Centralized data architectures are adapting to new opportunities for data collection and analytics.

The starting point of a discussion with data and advanced analytics needs to begin with Moore’s Law. In 1965, Gordon Moore, a co-founder at Intel, noticed the number of transistors on a chip doubled every year while the price was cut in half. He predicted this trend would continue. And while the number of transistors per chip has slowed recently, researchers find the basic point is still true.
Data storage prices have plummeted, prices have crashed, and computers are a fraction of the size they used to be. And yes, what can be computed on the same-sized and priced chip has increased many times over.

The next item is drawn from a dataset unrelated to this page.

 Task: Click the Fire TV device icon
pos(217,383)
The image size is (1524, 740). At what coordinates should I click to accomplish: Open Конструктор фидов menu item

We read about the results of this market transition every day: the data explosion; pervasive sensing and connectivity; the Internet of Things (IoT) with 50 billion endpoints; and how today’s smartphones are more capable in computing, storage and input/output (I/O) than not only early mainframes, but even Deep Blue (1997/IBM). This even applies to companies such as ExxonMobil, which made a $2 billion investment in Lockheed Martin to drive open systems architecture for process automation. For some companies, the price advantages of Moore’s Law have been too long in coming to manufacturing’s front lines.
The result of this ubiquitous and inexpensive computing is process manufacturers have an opportunity to re-imagine their data analytics strategies by implementing options that used to be too expensive to consider. Data used to be centralized for analytics because it was expensive to collect, store, and analyze.
Ubiquitous and less expensive computing will continue. Regardless of whatever one calls it–Industrie 4.0, smart manufacturing, digital transformation–the question is what to do with the data being collected.
New words for new models
New economics and ubiquitous computing mean the Purdue-model centralized approach (Figure 1) is being adapted to new opportunities. The centralized model is the most common architecture in process plants worldwide and is familiar to users.
The Purdue model is being updated to take advantage of new technologies such as:
- Wireless systems integrating new sensors into existing control and monitoring deployments, either within a plant or at distance, to expand operational visibility.
- Edge computing, which is a broad term that includes local data storage, analytics, and actions.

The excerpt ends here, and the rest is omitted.